I know; you ask what’s scary about someone dressed as the Easter Bunny? What does he even have to do with Halloween anyway? Well, for one thing, he carries a hatchet, and not an Easter basket of decorated eggs. You never want to meet him at the Bunnyman Bridge when the clock strikes midnight on Halloween. Otherwise, he might add you to his many victims.

The myth about this charming killer first popped up in 1976. It had the Bunnyman responsible for the deaths of two children in Clifton, Virginia. Rumors of the disappearance of other children and horrible mutilations of animals circulated that same year. No one dared go out at night, especially not near the tunnel beneath the train tracks where this psycho hung around. The problem was that there was nothing of this in the newspapers or local news.

More tales circulated over the years about more murdered children found hung in the front of the tunnel. There were whispers of rabbit skins hanging from nearby trees. The Bunnyman also earned his nickname not just from the costume but by skinning rabbits he caught, eating the flesh before hanging the skins from tree limbs near the bridge. Other variations of the tale had him hunting rabbits and using their pelts to make clothing for himself.
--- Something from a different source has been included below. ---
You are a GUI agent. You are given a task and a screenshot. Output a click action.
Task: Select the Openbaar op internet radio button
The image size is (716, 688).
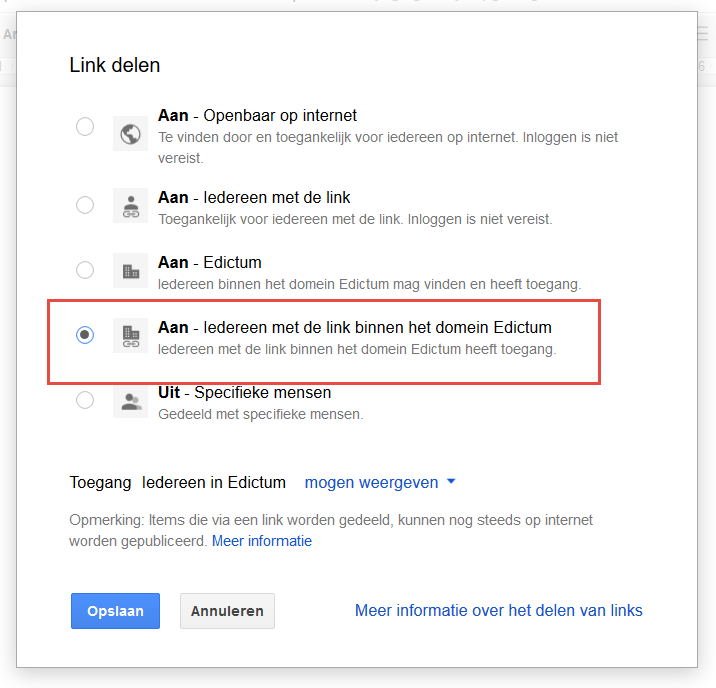click(85, 126)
When people began to use the Internet, this terrifying legend got a new rebirth. No longer was it a local legend, but one spread in a forum in cyberspace. One widely circulated version told of inmates from an insane asylum who escaped in 1904 while being transferred to Lorton prison. They never caught two inmates, Douglas J. Grifon and Marcus Wallster. Marcus’s body was found dead near the bridge. The police believed Douglas had murdered him with an ax.

Many claimed that if you walk down the tunnel around midnight, the Bunnyman will snatch you before you get a word out, slash your throat with his ax, and hang you from the entrance of the bridge. Your body will swing back and forth like a Halloween decoration left over after the spooky night itself.
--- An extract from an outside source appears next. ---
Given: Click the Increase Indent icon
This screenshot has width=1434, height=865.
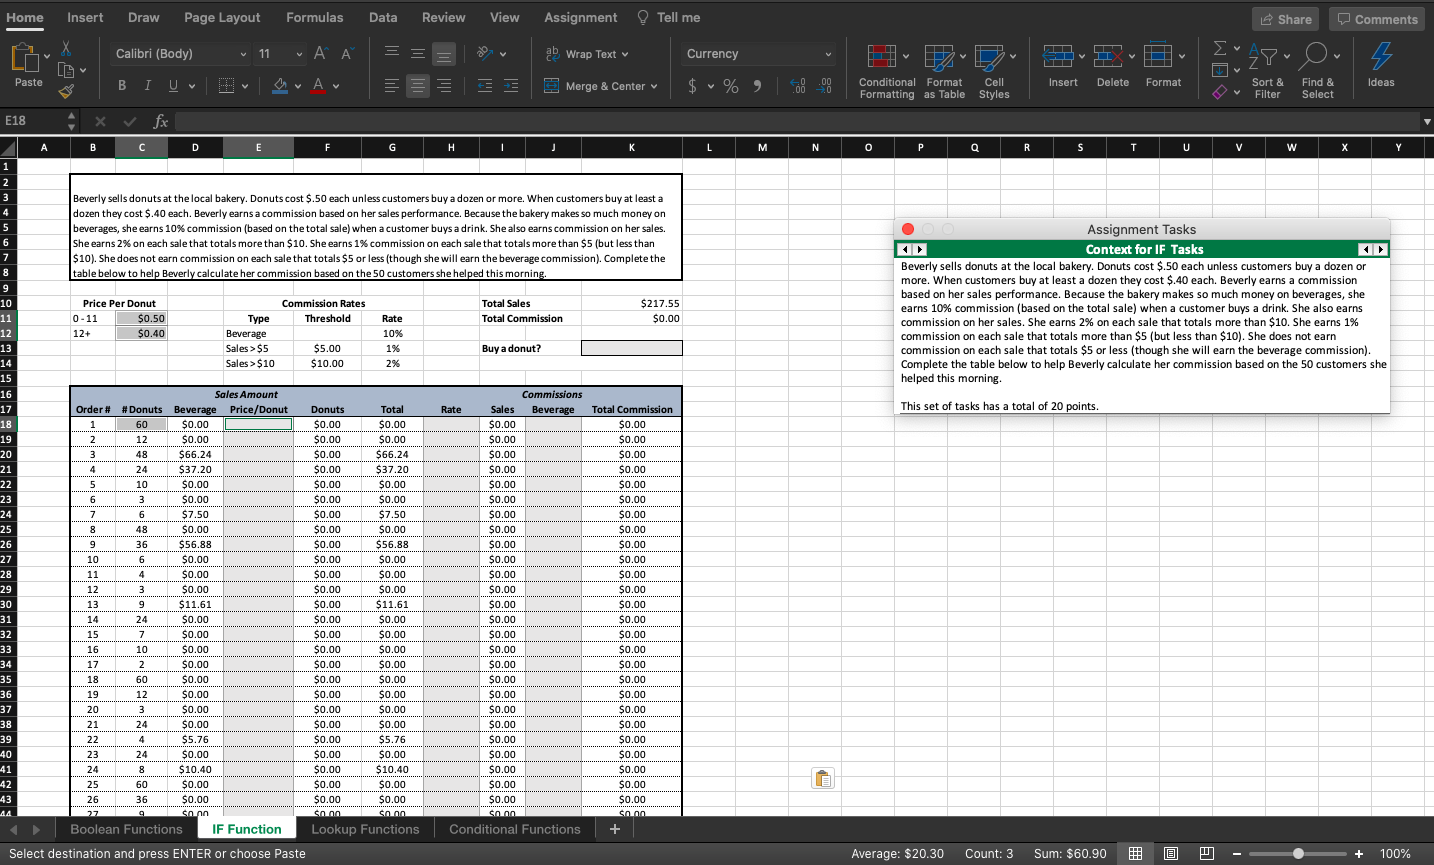Looking at the screenshot, I should click(510, 86).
Another take concerning the legend has a young man from Clifton, Virginia, who came upon the bridge while traveling. Later, he killed his parents and dragged their bodies into the woods to hang them from the bridge, and afterward, he committed suicide. In 1943, three teenagers, two boys, and a girl, decided to go to the Bunnyman Bridge on Halloween night. The following day, the police found their bodies slashed open and hanging in front of the tunnel. The kids’ feet had notes attached, with the words,” You’ll never catch the Bunnyman!” scrawled across the paper.

Interestingly, the Bunnyman legend has inspired a cult horror movie, Donnie Darko. It even had a librarian from a local library do some research to find if the Bunnyman may have had a basis in truth.

I’ve been to the tunnel. as at the time I was writing a ghost book then and the Bunnyman became a chapter in it. The tunnel is big enough for only one car to pass through it at a time. No Bunnyman waited for me, nor did I see any anything hanging from nearby trees. The only thing on the bridge above the tunnel entrance was rat’s nest of vines.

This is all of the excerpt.